O economista Samuel Pessoa escreveu à época um artigo antológico na Folha a respeito desse filme. Entre outras considerações, Pessoa lembra que a atitude da protagonista impediu a geração de muitos empregos na construção civil, além do desenvolvimento de atividades econômicas que gerariam mais impostos, que, no final da linha, poderiam ser usados para mitigar a situação de pessoas mais pobres. Tudo isso, em nome de uma resistência romântica ao “grande capitalismo”.
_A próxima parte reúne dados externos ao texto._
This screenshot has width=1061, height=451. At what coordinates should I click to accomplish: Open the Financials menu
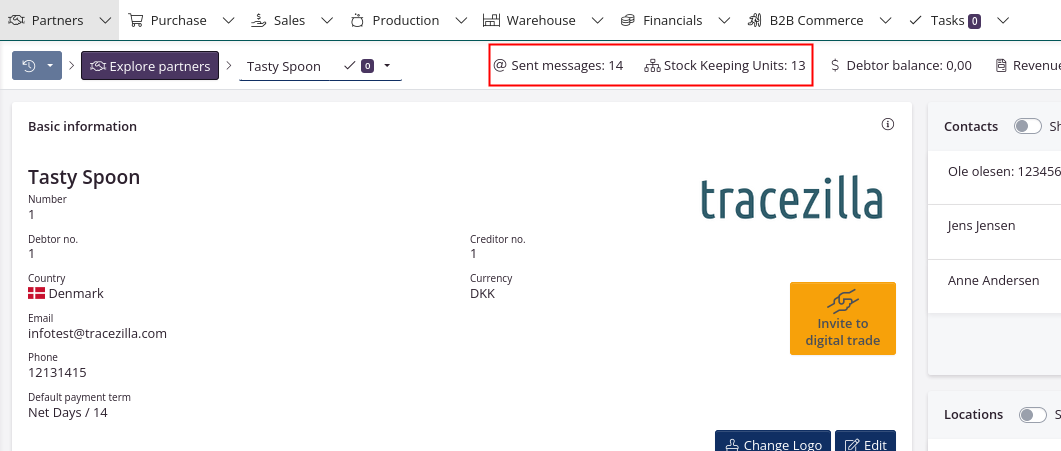[x=671, y=20]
O Complexo do Ibirapuera está se deteriorando porque o poder público não tem recursos suficientes para mantê-lo. Ou melhor, tem, desde que retire de outras áreas da administração. A reportagem está cheia de aspas de ex-atletas e arquitetos, todos muito preocupados com o, digamos, ataque à nossa “memória esportiva”. Claro, os entrevistados provavelmente não dependem de um emprego na construção civil ou não usam escolas ou hospitais públicos. O projeto do governo do estado é construir uma arena esportiva nova e oferecer a área para a construção de um shopping center e um complexo de escritórios em uma das regiões mais valorizadas da cidade. A resistência vem de quem não depende dos empregos gerados pela iniciativa. Aqueles que dependem nem sabem que continuarão desempregados para que a nossa “memória esportiva” seja preservada.
A má distribuição de renda no Brasil é uma obra realizada a muitas mãos.